* Aim: Tally the lines in the data below that contain the string "green", with uppercase and lowercase treated as different. Reply with that number alone.

---

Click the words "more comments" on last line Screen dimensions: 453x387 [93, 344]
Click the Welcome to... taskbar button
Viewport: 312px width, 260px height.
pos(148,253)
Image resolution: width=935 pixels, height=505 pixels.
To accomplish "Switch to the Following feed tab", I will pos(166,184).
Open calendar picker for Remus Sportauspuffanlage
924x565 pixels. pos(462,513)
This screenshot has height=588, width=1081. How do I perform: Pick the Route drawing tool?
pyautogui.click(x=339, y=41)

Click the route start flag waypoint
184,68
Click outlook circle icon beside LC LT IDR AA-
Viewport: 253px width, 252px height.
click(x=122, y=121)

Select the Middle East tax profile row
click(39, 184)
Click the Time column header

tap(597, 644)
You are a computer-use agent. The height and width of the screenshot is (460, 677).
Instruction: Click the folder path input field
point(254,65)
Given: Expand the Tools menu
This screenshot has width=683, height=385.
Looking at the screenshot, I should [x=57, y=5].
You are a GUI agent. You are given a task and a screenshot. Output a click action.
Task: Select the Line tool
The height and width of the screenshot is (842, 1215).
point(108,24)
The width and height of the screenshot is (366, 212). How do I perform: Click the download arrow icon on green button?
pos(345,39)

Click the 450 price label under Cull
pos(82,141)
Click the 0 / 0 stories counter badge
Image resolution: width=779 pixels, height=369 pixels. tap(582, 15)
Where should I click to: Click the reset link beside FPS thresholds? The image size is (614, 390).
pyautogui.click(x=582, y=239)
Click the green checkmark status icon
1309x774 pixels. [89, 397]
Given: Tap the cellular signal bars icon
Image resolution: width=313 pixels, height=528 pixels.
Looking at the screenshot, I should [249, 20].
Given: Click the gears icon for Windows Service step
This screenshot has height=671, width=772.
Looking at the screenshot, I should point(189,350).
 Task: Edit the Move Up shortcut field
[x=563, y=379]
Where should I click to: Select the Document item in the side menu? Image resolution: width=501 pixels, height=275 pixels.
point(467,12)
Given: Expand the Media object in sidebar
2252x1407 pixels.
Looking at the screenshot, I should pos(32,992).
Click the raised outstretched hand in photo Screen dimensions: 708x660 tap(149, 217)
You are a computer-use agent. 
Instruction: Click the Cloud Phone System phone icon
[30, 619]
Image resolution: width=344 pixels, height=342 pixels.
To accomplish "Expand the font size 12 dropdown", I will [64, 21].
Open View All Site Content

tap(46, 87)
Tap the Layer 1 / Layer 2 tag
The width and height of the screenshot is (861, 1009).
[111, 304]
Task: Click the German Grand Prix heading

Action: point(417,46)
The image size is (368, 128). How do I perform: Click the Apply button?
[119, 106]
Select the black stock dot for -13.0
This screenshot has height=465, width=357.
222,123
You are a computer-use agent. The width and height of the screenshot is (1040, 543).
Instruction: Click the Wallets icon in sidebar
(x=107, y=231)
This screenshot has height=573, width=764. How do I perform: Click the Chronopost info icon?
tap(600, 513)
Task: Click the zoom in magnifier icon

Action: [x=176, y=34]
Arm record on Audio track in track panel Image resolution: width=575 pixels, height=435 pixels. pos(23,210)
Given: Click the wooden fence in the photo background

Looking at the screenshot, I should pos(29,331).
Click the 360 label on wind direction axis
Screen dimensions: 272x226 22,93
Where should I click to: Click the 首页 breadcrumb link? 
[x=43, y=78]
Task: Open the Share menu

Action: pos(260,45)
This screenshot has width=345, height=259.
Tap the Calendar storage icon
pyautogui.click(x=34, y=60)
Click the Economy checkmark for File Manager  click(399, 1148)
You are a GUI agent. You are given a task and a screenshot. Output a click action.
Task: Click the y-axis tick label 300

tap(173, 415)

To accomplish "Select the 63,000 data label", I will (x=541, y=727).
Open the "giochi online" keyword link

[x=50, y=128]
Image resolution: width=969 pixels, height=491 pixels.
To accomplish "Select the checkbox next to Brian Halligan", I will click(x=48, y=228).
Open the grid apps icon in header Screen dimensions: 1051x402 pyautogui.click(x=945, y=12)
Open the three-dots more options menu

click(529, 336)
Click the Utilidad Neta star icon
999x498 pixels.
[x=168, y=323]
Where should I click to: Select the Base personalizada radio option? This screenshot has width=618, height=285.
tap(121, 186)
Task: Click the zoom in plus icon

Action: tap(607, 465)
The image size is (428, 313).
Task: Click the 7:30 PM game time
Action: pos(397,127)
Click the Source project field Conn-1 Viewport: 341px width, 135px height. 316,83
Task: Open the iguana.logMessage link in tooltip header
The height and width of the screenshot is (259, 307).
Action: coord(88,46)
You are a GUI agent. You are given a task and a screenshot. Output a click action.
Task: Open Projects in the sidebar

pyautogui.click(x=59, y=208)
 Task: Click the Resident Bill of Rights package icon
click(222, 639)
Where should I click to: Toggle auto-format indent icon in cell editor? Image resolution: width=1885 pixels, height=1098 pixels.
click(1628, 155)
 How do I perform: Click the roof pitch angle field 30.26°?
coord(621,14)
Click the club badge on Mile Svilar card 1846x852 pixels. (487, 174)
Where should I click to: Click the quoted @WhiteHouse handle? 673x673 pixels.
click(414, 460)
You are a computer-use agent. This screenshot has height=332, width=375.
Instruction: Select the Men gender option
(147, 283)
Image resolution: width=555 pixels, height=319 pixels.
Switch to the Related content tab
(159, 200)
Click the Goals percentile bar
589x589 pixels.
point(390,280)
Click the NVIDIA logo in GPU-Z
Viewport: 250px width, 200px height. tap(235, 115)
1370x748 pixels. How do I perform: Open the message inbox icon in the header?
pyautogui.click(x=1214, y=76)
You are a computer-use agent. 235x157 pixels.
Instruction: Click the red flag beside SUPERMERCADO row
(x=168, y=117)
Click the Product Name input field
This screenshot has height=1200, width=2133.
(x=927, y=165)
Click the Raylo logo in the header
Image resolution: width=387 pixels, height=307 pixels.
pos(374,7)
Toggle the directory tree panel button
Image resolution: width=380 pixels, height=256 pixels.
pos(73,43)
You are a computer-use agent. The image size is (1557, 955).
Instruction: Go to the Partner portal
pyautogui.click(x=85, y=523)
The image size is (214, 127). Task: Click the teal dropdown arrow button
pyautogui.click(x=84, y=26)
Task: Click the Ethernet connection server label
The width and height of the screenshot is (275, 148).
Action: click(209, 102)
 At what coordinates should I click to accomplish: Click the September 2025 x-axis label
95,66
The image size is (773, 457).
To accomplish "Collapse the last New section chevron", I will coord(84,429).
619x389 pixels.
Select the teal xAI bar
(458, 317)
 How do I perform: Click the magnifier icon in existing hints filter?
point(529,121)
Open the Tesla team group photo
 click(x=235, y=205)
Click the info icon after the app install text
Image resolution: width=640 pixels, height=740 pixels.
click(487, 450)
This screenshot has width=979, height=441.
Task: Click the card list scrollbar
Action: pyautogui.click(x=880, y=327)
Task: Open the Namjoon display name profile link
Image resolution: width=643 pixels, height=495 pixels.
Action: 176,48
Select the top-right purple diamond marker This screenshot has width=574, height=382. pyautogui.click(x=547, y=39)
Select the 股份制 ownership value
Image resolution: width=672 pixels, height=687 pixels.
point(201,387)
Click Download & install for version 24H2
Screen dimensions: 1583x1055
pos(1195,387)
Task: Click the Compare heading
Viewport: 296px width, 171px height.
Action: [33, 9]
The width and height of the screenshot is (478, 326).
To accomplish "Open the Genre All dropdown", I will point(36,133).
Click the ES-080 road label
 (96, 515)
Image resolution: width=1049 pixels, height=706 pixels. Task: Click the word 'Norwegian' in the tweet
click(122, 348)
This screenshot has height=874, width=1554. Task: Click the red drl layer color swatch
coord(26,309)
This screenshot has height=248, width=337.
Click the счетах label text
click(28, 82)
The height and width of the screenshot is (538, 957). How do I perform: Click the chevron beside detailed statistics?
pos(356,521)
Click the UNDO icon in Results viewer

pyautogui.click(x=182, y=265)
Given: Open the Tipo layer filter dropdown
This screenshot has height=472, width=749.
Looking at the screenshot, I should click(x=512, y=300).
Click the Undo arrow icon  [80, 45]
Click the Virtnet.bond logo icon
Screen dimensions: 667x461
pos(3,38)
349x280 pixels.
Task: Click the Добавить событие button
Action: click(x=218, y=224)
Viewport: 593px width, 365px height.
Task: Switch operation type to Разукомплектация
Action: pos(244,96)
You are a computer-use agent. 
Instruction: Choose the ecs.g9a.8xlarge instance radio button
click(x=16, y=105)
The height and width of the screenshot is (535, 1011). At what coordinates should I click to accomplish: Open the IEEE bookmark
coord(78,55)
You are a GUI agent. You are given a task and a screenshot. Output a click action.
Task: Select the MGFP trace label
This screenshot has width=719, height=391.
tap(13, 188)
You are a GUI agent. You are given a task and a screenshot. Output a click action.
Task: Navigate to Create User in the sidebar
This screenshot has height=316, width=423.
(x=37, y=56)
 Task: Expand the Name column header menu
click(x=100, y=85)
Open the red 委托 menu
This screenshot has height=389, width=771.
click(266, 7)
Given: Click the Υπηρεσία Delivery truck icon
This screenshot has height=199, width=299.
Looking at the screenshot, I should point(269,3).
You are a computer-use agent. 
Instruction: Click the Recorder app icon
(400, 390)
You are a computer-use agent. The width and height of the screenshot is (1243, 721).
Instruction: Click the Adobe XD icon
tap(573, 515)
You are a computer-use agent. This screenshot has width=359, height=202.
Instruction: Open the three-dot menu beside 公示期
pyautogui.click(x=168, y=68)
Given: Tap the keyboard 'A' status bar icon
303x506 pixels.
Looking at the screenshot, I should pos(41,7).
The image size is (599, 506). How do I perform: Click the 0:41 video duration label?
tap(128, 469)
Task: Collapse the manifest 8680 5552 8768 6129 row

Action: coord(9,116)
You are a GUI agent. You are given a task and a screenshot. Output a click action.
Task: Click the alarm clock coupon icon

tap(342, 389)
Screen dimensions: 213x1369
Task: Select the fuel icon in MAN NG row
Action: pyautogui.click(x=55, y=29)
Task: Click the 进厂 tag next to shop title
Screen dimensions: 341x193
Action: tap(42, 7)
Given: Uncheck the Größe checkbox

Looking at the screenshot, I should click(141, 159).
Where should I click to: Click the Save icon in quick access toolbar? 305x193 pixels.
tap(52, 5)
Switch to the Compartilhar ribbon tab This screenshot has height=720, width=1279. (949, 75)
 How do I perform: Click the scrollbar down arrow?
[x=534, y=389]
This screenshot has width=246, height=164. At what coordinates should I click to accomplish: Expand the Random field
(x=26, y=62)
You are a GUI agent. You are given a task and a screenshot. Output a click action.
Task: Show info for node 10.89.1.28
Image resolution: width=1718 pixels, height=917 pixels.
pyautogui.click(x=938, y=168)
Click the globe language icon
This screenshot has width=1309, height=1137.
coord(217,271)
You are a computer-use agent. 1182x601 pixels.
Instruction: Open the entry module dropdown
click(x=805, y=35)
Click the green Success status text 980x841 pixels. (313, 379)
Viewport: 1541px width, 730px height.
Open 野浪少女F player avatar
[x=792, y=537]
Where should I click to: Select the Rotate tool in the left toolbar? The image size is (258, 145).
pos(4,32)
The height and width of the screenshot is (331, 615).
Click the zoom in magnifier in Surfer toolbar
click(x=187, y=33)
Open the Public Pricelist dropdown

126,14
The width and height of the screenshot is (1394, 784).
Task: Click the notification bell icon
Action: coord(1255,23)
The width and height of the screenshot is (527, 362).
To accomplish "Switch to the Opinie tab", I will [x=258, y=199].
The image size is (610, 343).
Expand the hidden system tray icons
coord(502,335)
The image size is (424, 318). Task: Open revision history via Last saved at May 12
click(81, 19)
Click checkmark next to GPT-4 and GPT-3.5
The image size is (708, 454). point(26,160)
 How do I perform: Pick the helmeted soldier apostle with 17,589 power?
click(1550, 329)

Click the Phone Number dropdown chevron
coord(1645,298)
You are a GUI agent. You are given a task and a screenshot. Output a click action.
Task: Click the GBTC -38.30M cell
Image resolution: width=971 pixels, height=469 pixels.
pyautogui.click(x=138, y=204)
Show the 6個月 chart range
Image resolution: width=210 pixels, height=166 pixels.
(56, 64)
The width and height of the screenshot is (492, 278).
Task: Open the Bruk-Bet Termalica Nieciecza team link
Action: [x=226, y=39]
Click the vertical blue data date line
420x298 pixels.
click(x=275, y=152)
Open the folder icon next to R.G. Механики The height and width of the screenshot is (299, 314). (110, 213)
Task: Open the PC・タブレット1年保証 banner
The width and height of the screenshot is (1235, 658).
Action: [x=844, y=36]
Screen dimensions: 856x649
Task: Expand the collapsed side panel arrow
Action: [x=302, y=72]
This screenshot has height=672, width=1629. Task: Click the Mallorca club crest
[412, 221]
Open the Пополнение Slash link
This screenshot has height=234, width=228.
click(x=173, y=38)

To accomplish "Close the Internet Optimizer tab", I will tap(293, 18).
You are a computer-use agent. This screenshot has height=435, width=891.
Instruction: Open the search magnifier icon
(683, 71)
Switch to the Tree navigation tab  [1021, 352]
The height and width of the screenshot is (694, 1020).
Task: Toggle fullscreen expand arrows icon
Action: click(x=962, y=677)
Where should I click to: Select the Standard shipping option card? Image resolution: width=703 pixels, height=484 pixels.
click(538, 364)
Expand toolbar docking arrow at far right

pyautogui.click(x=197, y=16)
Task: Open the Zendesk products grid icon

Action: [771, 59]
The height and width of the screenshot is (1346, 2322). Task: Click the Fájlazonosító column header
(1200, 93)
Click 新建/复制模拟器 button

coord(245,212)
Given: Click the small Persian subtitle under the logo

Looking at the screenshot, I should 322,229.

---

* In response: 3